● **Exercise description**
Copy out each line from the material where the word "agent" is found.

● **Given records**
= Beginning of Section =
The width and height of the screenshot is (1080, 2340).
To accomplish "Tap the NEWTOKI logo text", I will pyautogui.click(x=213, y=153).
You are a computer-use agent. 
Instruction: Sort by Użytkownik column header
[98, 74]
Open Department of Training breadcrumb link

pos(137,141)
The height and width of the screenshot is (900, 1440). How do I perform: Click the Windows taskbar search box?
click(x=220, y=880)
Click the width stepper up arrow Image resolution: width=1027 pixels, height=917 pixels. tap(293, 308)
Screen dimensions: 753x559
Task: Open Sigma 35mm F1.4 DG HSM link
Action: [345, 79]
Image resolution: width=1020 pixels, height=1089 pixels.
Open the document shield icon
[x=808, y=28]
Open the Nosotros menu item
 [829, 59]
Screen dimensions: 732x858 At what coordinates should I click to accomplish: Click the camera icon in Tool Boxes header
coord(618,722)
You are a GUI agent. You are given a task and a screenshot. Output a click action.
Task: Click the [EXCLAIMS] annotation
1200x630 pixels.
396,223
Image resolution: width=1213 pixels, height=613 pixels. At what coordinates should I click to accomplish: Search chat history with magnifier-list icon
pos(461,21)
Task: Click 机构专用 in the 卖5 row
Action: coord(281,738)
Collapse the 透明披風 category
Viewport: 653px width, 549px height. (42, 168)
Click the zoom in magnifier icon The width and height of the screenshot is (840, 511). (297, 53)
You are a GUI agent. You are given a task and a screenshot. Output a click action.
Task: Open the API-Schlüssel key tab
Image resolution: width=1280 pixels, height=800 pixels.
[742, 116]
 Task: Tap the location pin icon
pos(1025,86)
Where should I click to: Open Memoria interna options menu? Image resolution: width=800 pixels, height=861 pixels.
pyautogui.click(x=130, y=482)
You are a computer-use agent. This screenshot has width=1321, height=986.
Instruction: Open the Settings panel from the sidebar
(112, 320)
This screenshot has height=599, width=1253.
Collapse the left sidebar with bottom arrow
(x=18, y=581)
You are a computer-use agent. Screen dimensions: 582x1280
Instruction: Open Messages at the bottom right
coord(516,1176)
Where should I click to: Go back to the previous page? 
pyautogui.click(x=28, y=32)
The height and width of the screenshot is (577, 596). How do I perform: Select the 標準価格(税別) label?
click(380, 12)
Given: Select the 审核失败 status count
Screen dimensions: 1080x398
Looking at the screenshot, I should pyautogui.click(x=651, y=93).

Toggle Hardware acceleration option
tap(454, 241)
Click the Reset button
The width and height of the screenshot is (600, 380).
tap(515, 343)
= End of Section =
● **Exercise output**
You are a computer-use agent. 
You are a GUI agent. You are given a task and a screenshot. Output a click action.
You are a GUI agent. You are given a task and a screenshot. Output a click action.
You are a computer-use agent. This screenshot has width=1321, height=986.
You are a computer-use agent. Screen dimensions: 582x1280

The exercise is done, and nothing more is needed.